La capital está envuelta en las penumbras vespertinas. La
nieve cae lentamente en gruesos copos, gira alrededor de los faroles encendidos,
extiende su capa fina y blanda sobre los tejados, sobre los lomos de los
caballos, sobre los hombros humanos, sobre los sombreros.
El cochero Yona está todo blanco, como un aparecido. Sentado en el pescante de
su trineo, encorvado el cuerpo cuanto puede estarlo un cuerpo humano, permanece
inmóvil. Diríase que ni un alud de nieve que le cayese encima lo sacaría de su
quietud.
Su caballo está también blanco e inmóvil. Por su inmovilidad, por las
líneas
rígidas de su cuerpo, por la tiesura de palo de sus patas, aun mirado de
cerca
parece un caballo de dulce de los que se les compran a los chiquillos
por un copec. Hállase sumido en sus reflexiones: un hombre o un caballo,
arrancados del
trabajo campestre y lanzados al infierno de una gran ciudad, como Yona y
su
caballo, están siempre entregados a tristes pensamientos. Es demasiado
grande la
diferencia entre la apacible vida rústica y la vida agitada, toda ruido y
angustia, de las ciudades relumbrantes de luces.
Hace mucho tiempo que Yona y su caballo permanecen inmóviles.

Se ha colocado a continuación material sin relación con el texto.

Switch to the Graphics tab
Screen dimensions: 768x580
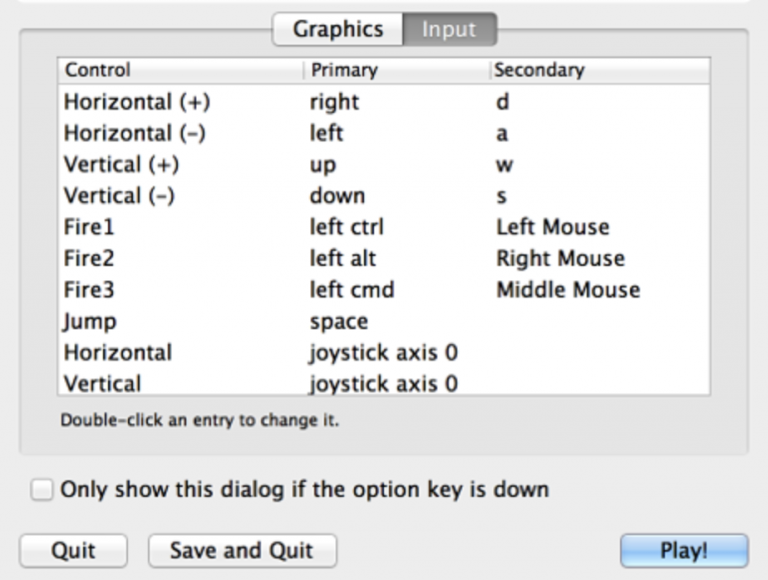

Han salido a la
calle antes de almorzar; pero Yona no ha ganado nada.
Las sombras se van adensando. La luz de los faroles se va haciendo más intensa,
más brillante. El ruido aumenta.
—¡Cochero! —oye de pronto Yona—. ¡Llévame a Viborgskaya!
Yona se estremece. A través de las pestañas cubiertas de nieve ve a un militar
con impermeable.
—¿Oyes? ¡A Viborgskaya! ¿Estás dormido?
Yona le da un latigazo al caballo, que se sacude la nieve del lomo. El militar
toma asiento en el trineo. El cochero arrea al caballo, estira el cuello como un
cisne y agita el látigo. El caballo también estira el cuello, levanta las patas,
y, sin apresurarse, se pone en marcha.